MATERIAL FOR THIS EXERCISE ->
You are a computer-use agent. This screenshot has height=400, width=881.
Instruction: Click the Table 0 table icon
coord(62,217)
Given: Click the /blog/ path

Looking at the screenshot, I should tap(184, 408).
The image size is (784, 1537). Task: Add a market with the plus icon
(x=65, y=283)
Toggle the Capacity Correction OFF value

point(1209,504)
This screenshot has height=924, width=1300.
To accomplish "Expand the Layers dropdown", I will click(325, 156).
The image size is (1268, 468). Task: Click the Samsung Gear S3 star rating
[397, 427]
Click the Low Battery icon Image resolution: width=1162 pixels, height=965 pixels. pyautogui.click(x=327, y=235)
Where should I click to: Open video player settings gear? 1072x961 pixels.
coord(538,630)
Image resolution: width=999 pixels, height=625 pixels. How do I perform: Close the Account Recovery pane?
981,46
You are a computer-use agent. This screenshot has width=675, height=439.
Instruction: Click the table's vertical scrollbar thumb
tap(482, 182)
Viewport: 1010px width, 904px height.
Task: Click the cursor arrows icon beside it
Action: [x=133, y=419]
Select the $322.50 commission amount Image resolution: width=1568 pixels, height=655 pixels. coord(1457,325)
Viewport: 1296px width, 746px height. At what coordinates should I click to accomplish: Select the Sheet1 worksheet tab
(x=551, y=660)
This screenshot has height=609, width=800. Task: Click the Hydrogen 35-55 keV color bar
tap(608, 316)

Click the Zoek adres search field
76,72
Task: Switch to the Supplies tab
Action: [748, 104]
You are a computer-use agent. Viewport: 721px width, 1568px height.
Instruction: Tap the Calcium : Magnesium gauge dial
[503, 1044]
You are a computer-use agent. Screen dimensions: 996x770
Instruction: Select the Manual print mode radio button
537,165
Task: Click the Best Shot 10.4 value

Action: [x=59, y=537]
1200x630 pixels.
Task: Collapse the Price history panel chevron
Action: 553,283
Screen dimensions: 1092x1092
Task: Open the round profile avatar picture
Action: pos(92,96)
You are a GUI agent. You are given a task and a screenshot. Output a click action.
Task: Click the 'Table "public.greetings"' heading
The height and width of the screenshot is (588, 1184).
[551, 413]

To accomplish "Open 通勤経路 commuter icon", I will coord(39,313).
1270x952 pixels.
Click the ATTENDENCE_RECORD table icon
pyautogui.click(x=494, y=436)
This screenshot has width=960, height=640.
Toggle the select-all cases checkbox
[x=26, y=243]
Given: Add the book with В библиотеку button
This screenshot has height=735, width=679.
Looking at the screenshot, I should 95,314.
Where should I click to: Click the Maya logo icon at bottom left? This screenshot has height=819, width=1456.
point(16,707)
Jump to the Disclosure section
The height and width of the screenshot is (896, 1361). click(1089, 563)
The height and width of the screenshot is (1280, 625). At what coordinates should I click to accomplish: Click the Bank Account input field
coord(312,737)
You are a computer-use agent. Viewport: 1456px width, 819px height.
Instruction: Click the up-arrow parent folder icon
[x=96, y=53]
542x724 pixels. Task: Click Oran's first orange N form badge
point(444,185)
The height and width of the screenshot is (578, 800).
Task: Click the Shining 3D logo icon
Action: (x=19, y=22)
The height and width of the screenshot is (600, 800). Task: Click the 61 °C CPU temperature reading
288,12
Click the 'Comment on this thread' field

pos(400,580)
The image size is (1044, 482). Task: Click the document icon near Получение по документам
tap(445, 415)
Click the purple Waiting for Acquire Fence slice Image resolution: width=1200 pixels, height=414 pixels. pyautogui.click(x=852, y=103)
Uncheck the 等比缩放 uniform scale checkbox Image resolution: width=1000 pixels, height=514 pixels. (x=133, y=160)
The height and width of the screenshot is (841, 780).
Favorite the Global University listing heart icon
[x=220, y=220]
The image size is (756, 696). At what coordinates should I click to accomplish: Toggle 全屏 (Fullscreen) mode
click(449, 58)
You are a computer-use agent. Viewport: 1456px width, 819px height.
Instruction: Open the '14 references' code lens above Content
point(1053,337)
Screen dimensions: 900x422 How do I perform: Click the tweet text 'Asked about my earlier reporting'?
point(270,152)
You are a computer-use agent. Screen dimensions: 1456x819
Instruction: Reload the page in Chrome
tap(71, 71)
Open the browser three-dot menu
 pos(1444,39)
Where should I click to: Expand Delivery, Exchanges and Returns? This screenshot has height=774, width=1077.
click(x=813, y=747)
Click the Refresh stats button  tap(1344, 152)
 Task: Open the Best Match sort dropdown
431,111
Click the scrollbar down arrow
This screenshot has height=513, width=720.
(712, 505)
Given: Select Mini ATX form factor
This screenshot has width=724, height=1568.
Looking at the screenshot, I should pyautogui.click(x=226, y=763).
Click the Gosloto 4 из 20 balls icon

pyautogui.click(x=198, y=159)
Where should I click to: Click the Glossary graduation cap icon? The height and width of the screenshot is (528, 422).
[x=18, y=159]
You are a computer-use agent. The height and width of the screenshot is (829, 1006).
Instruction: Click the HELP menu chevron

EXERCISE -> Count how many lines of the records contain the string "coordinates", matching case exactly. Give only the number.

WORKED SOLUTION -> 3